[Fitriyana_Ilmi :: Detik Terakhir]

206 19 0
                                    

Song: Detik Terakhir by Lyla
.........................................................

Menangislah!! Jika itu bisa membuatmu merasa lebih baik. Tapi kuharap setelah tangis itu reda, jangan ada air mata yang menetes karena pria brengsek ini.

Aku tahu aku brengsek. Aku tahu aku hanya menjadi beban untukmu. Aku pun tahu jika aku hanya bisa membuatmu meneteskan air mata. Karena aku berharap dengan sikapku yang seperti itu bisa membuatmu membenciku, bisa membuatmu membuangku dari hidupmu, bisa membuatmu lari dariku. Walaupun nantinya aku yang akan tersakiti.

Tapi aku salah. Kamu lebih kuat, kamu lebih tegar dari apa yang aku kira. Aku ingin kamu menjauh dari aku yang tidak bisa membuatmu tertawa.
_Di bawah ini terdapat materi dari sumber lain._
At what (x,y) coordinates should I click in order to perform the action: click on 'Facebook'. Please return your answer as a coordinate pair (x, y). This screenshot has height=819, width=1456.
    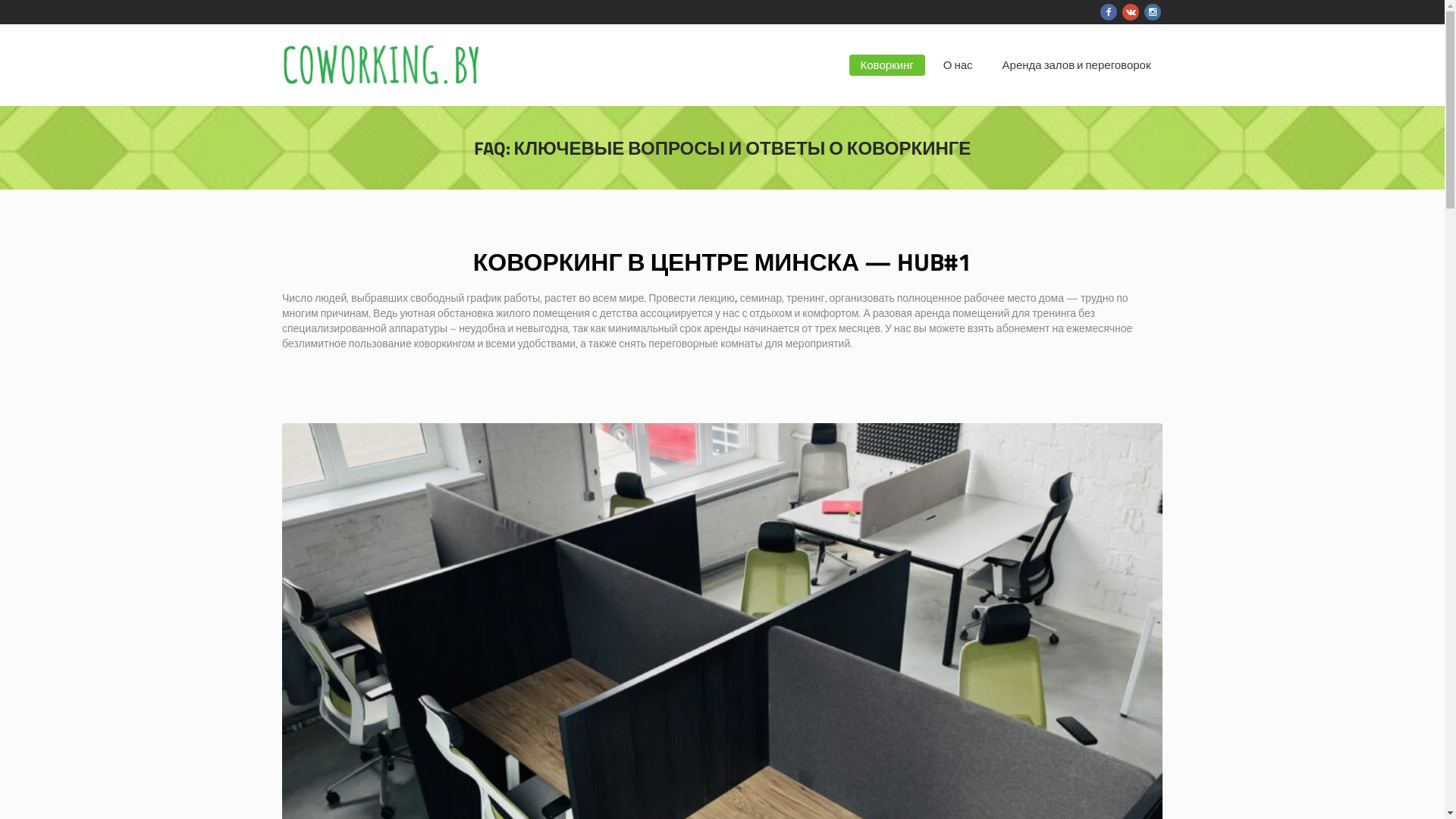
    Looking at the image, I should click on (1107, 11).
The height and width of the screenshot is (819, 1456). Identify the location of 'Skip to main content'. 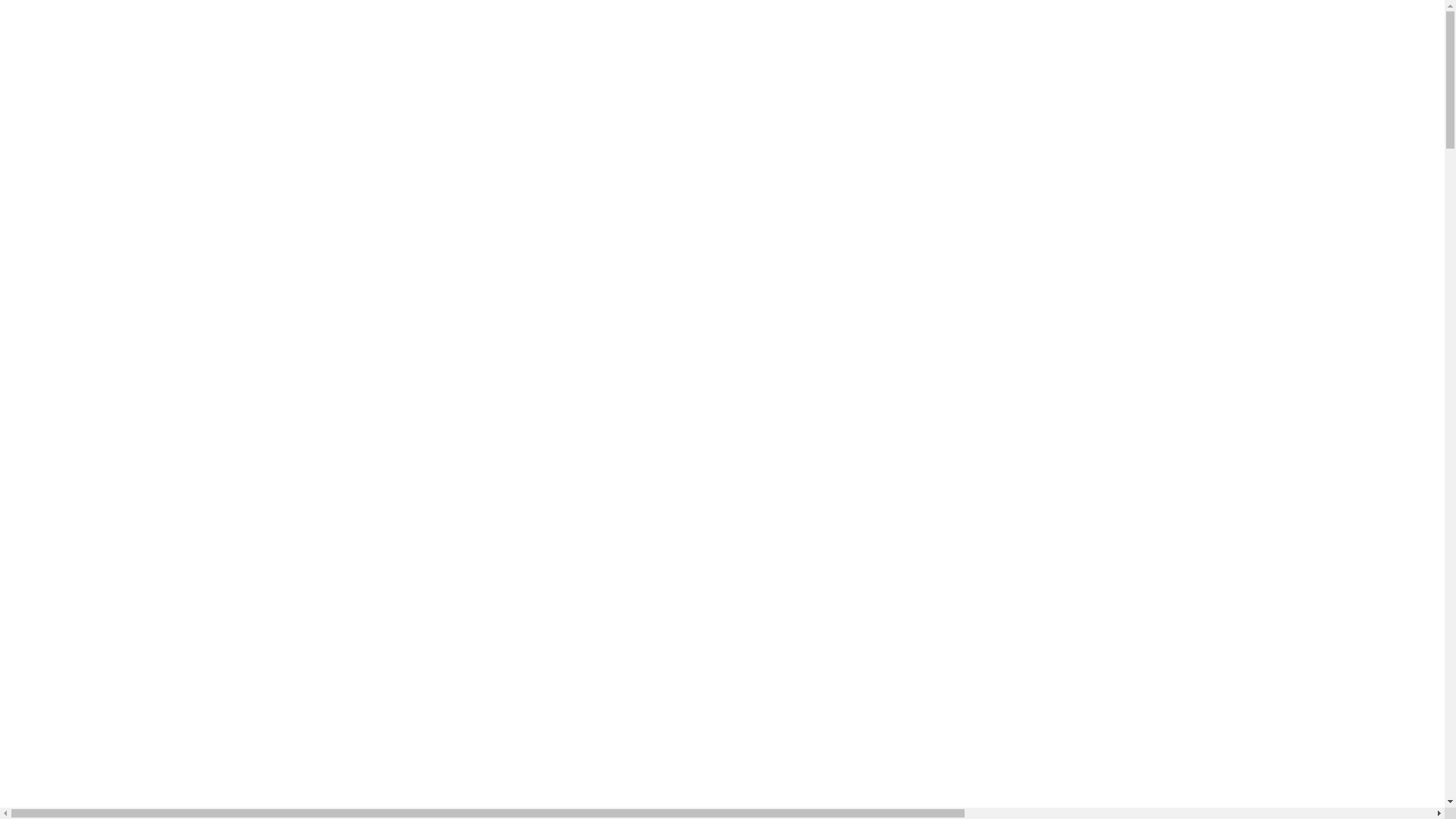
(5, 11).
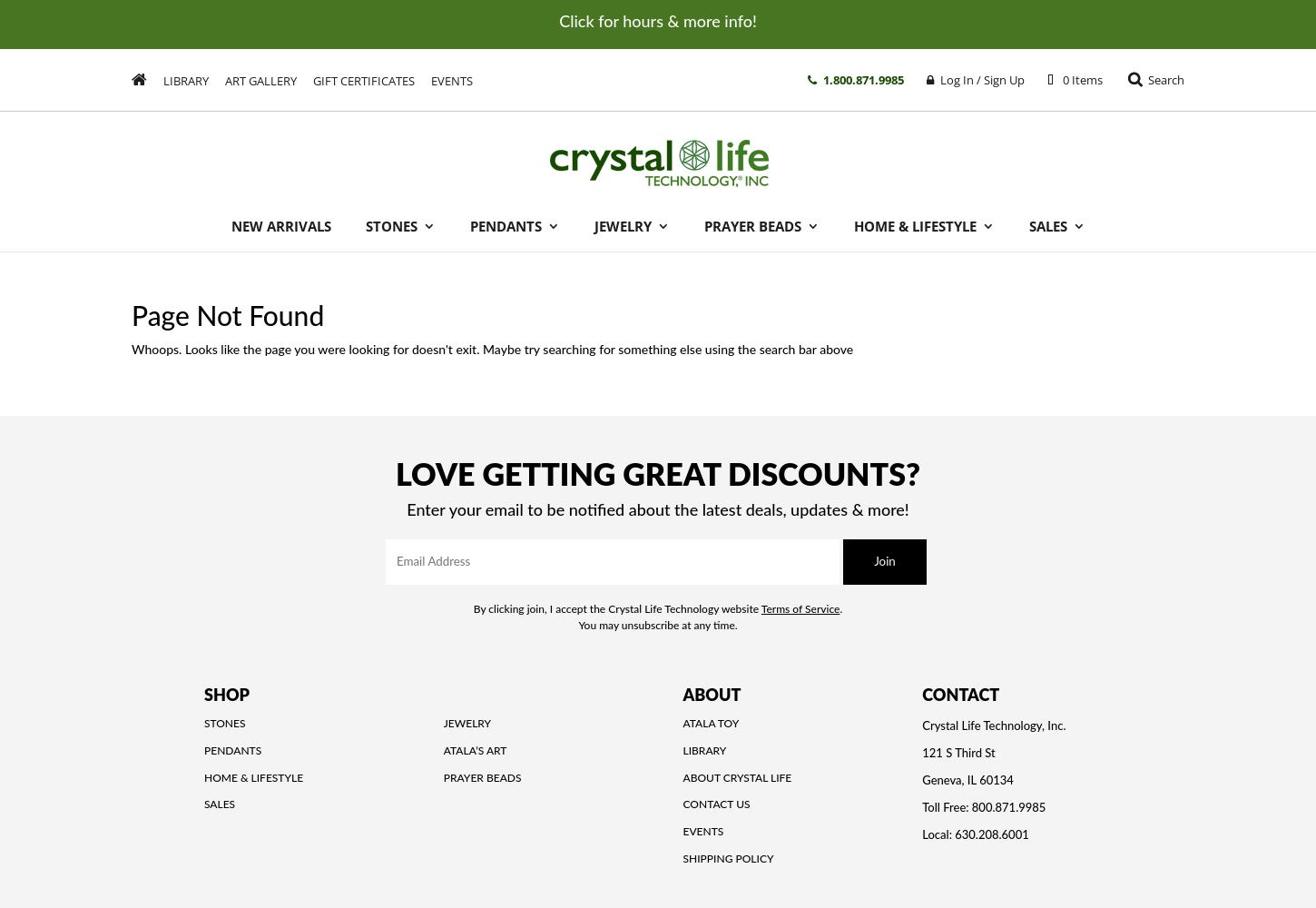  I want to click on 'Chakra Jewelry', so click(660, 373).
Aku ingin kamu melupakanku. Kamu terlalu keras kepala hingga tetap membiarkan perasaanmu tersakiti karena pria brengsek sepertiku.

Terimakasih atas semua waktu yang telah kamu berikan untukku. Terimakasih untuk semua kasih sayang, semua perhatian, semua ketulusan yang justru terbalas oleh keangkuhanku.

Sekarang, maukah kamu berjanji satu hal kepadaku? Berjanjilah untuk berbahagia, walaupun tanpa aku di sisimu.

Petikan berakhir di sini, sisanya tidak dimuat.